Notwithstanding the centrality of analogical processes, musical studies have only recently started to examine their conceptual implications. Some accounts focus on correspondences through recurrence “within music,” such as thematic/formal roles (Bourne 2015), where the schematic repetition or transformation of a pattern in successive musical passages gives shape to “chains of analogy” (Kielian-Gilbert 1990). As analogical comparisons drive the processes of conceptualization and abstraction, analogy lies at the core, for example, of the concept of motives, through which we understand each new instance of a musical pattern by comparing it with other ones that we previously encountered, noting their shared structure despite the superficial dissimilarities. Analogy is also implicated in the cognition of metric groupings, or the exposition and recapitulation of a sonata form, or for that matter in the chorus/verse recurrence of a pop song. Other accounts focus on structural commonalities between different parameters, e.g., pitch and time (Bar-Yosef 2007; Eitan and Granot 2007). Furthermore, the suggestion that music works fundamentally as a “sonic analog for dynamic processes” (Zbikowski 2017) connects music with emotion, gesture, dance, or words. These connections mount to the view that our conceptual system is prominently metaphoric, i.e. constrained by the features of the human body and worldly experience (Lakoff and Johnson 1980), and structured by sensorimotor schematic patterns (Johnson 2007). Such a perspective, together with the analogy-like theory of conceptual blending (Fauconnier and Turner 2002), prompted emergent frameworks on how music is conceptualized (Brower 2000; Hatten 1995; Larson 2012; Saslaw 1996; Spitzer 2004; Zbikowski 2002).

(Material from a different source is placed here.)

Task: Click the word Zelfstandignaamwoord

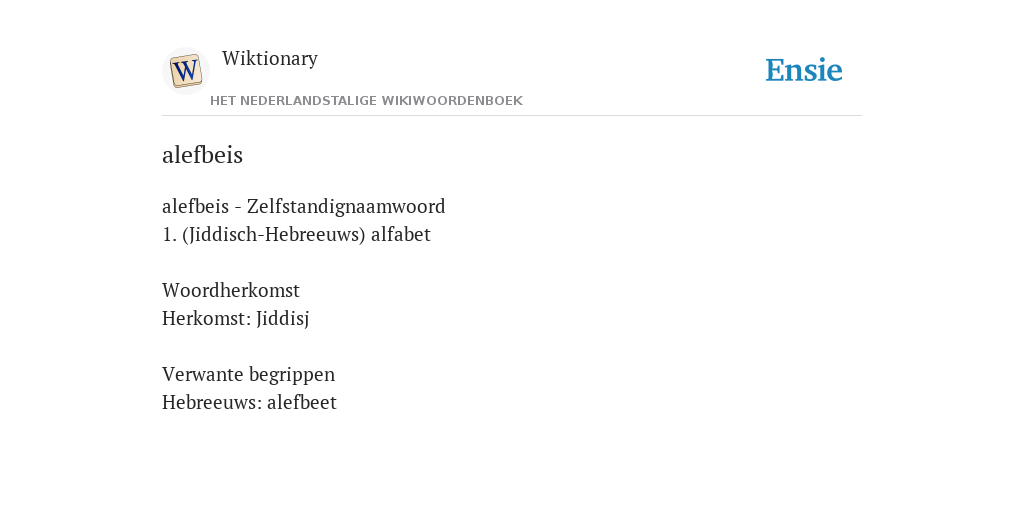Action: coord(346,206)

Since, in these cases, music appears to be “standing for” a distinct reality, Zbikowski (2017) highlights that music makes use of a unique form of reference—“analogical reference”—which can be understood in terms of Peircean semiotics, and particularly in terms of the concept of the icon. Zbikowski observes that, as Peirce divided the icon into image, diagram, and metaphor, sonic analogs can be traced in a continuum between those categories, where sounds that more clearly mimic an actual audible event are positioned closer to image, and the sonic analogs for nonsonic dynamic processes closer to metaphor. Symbolic reference, by contrast, while predominant in language, is residual in music, being relegated to instances where a musical utterance is conventionally correlated with a specific referent, as it notably happens with the culturally shared associations that constitute the object of topic theory.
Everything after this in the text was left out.